L'église St Nicholas se dresse près de la Tamise dans le vieux Deptford, dans une zone qui fut autrefois l'un des quartiers de construction navale les plus actifs d'Angleterre. De loin, elle ressemble à une paisible église paroissiale, mais au portail, le ton change radicalement. Deux crânes et tibias sculptés sont incrustés dans les piliers de pierre : les yeux creux, patinés et impassibles, accueillant chaque visiteur avec un rappel brutal de la mortalité. Ils comptent parmi les memento mori les plus saisissants de Londres, enracinés non pas dans la piraterie, mais dans les dangers quotidiens d'une communauté riveraine façonnée par la mer, la maladie et la perte.
Malgré les mythes populaires, les sculptures n'ont aucun lien direct avec le Jolly Roger. L'histoire maritime de Deptford inclut certes des figures comme Sir Francis Drake et le Capitaine James Cook, mais ces crânes sont antérieurs à la légende romantique de la piraterie. Datant du XVIe-XVIIe siècle, il s'agit plus probablement d'avertissements memento mori et peut-être associés à l'ancien ossuaire de l'église (un espace où les ossements étaient stockés lorsque le cimetière ne pouvait plus contenir ses morts).

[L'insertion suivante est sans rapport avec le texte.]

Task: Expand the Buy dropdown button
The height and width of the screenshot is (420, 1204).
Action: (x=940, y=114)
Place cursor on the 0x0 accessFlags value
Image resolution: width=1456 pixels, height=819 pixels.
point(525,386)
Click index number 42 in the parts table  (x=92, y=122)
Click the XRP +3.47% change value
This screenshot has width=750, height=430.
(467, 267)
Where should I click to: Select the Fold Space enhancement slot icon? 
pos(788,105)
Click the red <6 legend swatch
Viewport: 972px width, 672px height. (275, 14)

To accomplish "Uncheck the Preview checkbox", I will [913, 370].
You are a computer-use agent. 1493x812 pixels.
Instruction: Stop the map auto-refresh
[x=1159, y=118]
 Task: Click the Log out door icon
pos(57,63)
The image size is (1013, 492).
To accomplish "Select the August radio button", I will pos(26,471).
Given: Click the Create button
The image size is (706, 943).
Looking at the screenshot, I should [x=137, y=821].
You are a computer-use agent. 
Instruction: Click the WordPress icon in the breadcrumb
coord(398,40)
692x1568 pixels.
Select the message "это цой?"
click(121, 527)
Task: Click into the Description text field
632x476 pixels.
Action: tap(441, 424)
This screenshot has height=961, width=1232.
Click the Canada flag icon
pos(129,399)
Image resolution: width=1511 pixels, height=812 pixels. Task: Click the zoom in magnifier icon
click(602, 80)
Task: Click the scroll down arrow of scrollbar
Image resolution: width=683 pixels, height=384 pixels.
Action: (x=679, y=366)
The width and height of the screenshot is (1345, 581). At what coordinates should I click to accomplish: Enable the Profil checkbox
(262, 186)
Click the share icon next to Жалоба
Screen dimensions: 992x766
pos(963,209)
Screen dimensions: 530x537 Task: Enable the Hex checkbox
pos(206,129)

À l'intérieur du cimetière, l'atmosphère s'adoucit mais ne se dissipe jamais complètement. Les pierres tombales penchent à des angles instables, les inscriptions se dissolvent dans le lichen et les vignes s'entrelacent à travers les grilles en fer. Le clocher de l'église, d'origine médiévale et reconstruit plus tard, a supervisé la transformation de Deptford, de chantier naval royal à cible de guerre, puis à quartier riverain post-industriel.
L'identité de l'église est inséparable de la Tamise. Dédiée à St Nicholas, saint patron des marins, elle servait autrefois une communauté dont la vie était liée au fleuve et à ses risques.
Top 5 des faits intéressants :
L'église possédait autrefois une « corderie » dédiée au gréement des navires.
L'église était un repère clé pour les exécutions Tudor aux potences au bord de la rivière.
Une petite fenêtre haute dans le clocher était utilisée par le clergé pour observer le cimetière la nuit, s'assurant que les pilleurs de tombes ou les contrebandiers n'utilisaient pas les lieux comme cachette.
Au XVIIe siècle, les victimes de la peste étaient enterrées à St Nicholas après la tombée de la nuit à la lumière des lanternes, et le cimetière a acquis une réputation de processions nocturnes étranges.
De petites sculptures nautiques sont dispersées autour du terrain, suggérant que les paroissiens laissaient des marques informelles liées à leur métier.